__PASSAGE__.
What might amuse coming generations is the collection of the country's enthusiastic, proud, and respectful response to the 1951 Festival of Britain. It is the subject of street corner talk, dinner table conversation, cocktail party repartee, and even political debate. The Conservatives have few compliments to pay the Festival because the Labor Government is behind the show. Lord Beaverbrook's newspapers snipe at the project whenever they can and already mourn for the several million pounds the exhibition is expected to lose. During the first week, the papers complained that the prices of food in the festival restaurants were prohibitively high for the working man. When the prices were lowered a bit the story rated bigger headlines and better position than the "great debate" about Pacific policy in the United States.
But to the British, the Festival is a sign that their country is not flat on its back. It is supposed to be a national autobiography to remind Englishmen of all the good things they have done in science, arts, letters, industry, and commerce, and what good things they are likely to do in the future.
"The 1951 Festival of Britain" is several things. This month in London it refers to the South Bank exhibition of British achievement. Officially, it refers, as well, to other exhibits in London, special exhibits in Glasgow and Cardiff, and a busy summer schedule of music, drama, and other artistic sprees. It even includes a festival ship which will carry the Festival to the seaside unable to do much on their own.
The center of all the hoopla, though will remain the South Bank exhibition. If it is nothing else, the Bank is a nicely designed job. It is dominated by a huge metal structure, called the Skyline, which looks like a cross between a V-2 rocket and a symmetrical cigar. When floodlighted at night, the Skyline looks as if it is floating in air without any means of support. This impresses blackout trained Londoners a good deal and when they show a visitor around the city at night they almost inevitably ride by the Bank and point it out.
The rest of the Festival houses are modern, pastel colored, and eye-catchingly shaped. Of the twenty or so buildings, however, only the Royal Festival Concert Hall will be permanent. Supposedly, the Hall is as acoustically perfect as any building, intended to seat 3,300 spectators, a symphony orchestra of 100, and a choir of 250, can be. The Hall wears a double skin; inside the first wall there is another, the aim being to keep the building's concert hall completely free of outside noise. The double wall will even make it possible to tune the concert hall.

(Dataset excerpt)
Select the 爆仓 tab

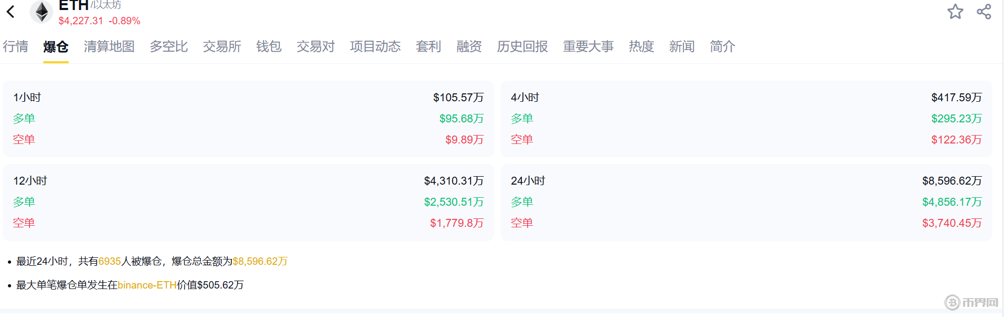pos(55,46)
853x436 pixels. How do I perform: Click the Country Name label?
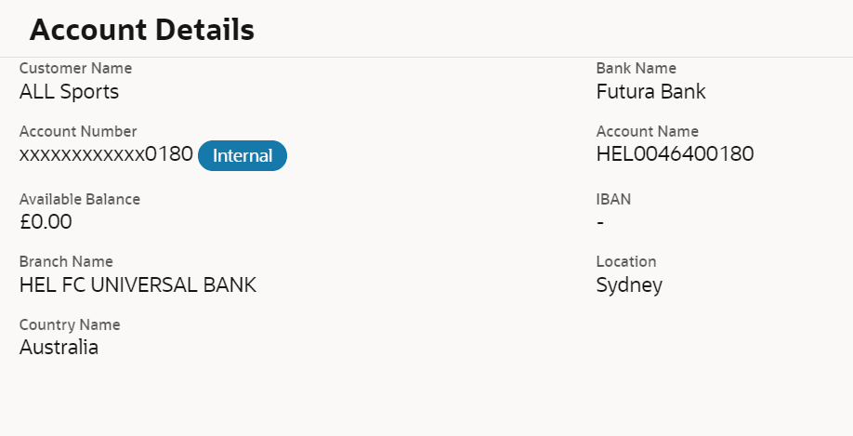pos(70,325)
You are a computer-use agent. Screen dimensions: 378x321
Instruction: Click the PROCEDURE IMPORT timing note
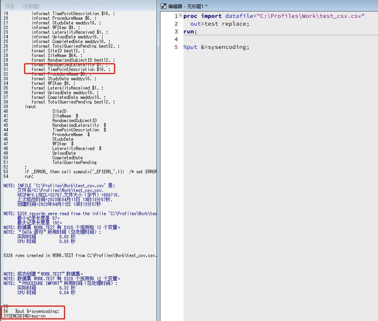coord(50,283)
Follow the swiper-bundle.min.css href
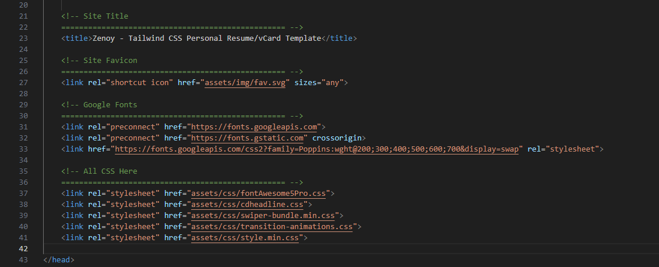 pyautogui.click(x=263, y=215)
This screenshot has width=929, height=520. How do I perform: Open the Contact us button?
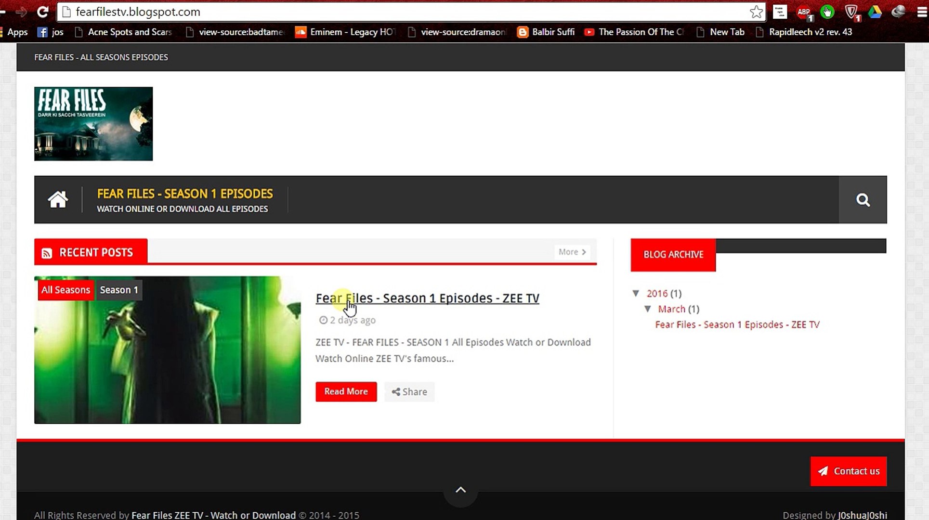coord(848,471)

__OBJECTIVES__.
a: Say whether each statement agrees with the Festival of Britain passage, and back each yes or no with the deciding words from it: (i) Of the Festival buildings, only the Royal Festival Concert Hall will be permanent. (ii) The Skyline is a wooden structure. (iii) The Conservatives have many compliments for the Festival.
b: Please continue the Festival of Britain passage, beginning after its last sentence.
You won't need the rows.

__ANSWERS TO THE PROBLEMS__.
a:
(i) Yes: "only the Royal Festival Concert Hall will be permanent."
(ii) No: "It is dominated by a huge metal structure, called the Skyline"
(iii) No: "The Conservatives have few compliments to pay the Festival"

b:
Next to the Royal Festival Hall, the most impressive is the Dome of Discovery; it looks like a huge bowl of soup with a plate over it. The Dome sort of catalogs the important contributions that Britishers have made in the study of the physical world, the land, the polar region, the living world, the sea, the sky, and outer space. Like many of the South Bank's exhibits the Dome contains, lighted up behind glass, much that is ordinary and well-known, little that is ordinary and well-known, little that is spectacular or even unusual. Several of the exhibits in the Dome were not yet finished. Something like an unexplained series of monkey heads, for instance, would still be unlabeled and all the observers could do was to play guessing games about the designer's intent.
To the American mind, or at least those minds which the British Overseas Airways Corporation flew over (the flight inaugurated a new direct Boston to London flight), much of the South Bank exhibitions seemed slightly on the ordinary side. Exhibits about seas and ships, transport, and sports reminded us of English cooking: even when adequate basic materials were available, the result was unimaginative and unstimulating.
Foreign visitors are likely to enjoy themselves most in the series of buildings that describe the British Islands. The first such building traces British geological progress since the time when dinosaurs and kindred species were slinking around. Here devices like motion pictures, changing dioramas, and sound effects are brought into play and here the South Bank exhibition looks less like some endless museum.
Closer to the Thames there is a cleverly laid-out building which tries to prove that Britishers are as mixed racially as the native New Yorker is supposed to be Right next to it is another building called the Lion and the Unicorn, a sort of museum of above average interest containing things "very English" in the fields of literature, politics, language, and customs.
If the Festival-goer has hours to kill, he can take a joy ride on the Thames or lounge around one of the thirteen festival restaurants. He may even wander through House and Gardens or a New Schools Pavilion.